MATERIAL TO PROCESS:
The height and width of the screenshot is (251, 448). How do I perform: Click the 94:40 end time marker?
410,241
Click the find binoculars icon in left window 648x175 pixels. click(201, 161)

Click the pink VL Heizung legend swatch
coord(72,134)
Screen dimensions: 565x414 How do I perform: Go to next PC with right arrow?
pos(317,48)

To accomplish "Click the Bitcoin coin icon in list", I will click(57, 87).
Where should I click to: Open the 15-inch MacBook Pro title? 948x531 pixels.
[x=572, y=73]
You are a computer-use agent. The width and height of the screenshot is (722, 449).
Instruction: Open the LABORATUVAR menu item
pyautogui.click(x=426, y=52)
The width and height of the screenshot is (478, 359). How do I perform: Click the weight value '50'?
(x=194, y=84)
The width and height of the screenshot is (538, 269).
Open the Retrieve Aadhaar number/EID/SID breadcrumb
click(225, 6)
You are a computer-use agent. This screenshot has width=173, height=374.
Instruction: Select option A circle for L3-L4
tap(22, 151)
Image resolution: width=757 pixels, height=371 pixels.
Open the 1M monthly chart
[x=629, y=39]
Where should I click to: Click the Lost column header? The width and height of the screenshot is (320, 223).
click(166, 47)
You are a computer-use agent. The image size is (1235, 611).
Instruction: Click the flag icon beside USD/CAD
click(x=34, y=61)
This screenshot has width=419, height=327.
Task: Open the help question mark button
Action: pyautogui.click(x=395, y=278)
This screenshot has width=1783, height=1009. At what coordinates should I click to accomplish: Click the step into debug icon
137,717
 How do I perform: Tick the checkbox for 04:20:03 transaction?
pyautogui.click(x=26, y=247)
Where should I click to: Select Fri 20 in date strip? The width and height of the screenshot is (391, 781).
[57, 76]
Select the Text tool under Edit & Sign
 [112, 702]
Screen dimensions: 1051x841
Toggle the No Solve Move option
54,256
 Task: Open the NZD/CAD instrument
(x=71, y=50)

WHAT TO PRODUCE: Transcribe, without alteration, the line that contains "This screenshot has width=1783, height=1009." together with all lines after it in the listing above.

RESULT OF THE TASK:
This screenshot has width=1783, height=1009. At what coordinates should I click to accomplish: Click the step into debug icon
137,717
 How do I perform: Tick the checkbox for 04:20:03 transaction?
pyautogui.click(x=26, y=247)
Where should I click to: Select Fri 20 in date strip? The width and height of the screenshot is (391, 781).
[57, 76]
Select the Text tool under Edit & Sign
 [112, 702]
Screen dimensions: 1051x841
Toggle the No Solve Move option
54,256
 Task: Open the NZD/CAD instrument
(x=71, y=50)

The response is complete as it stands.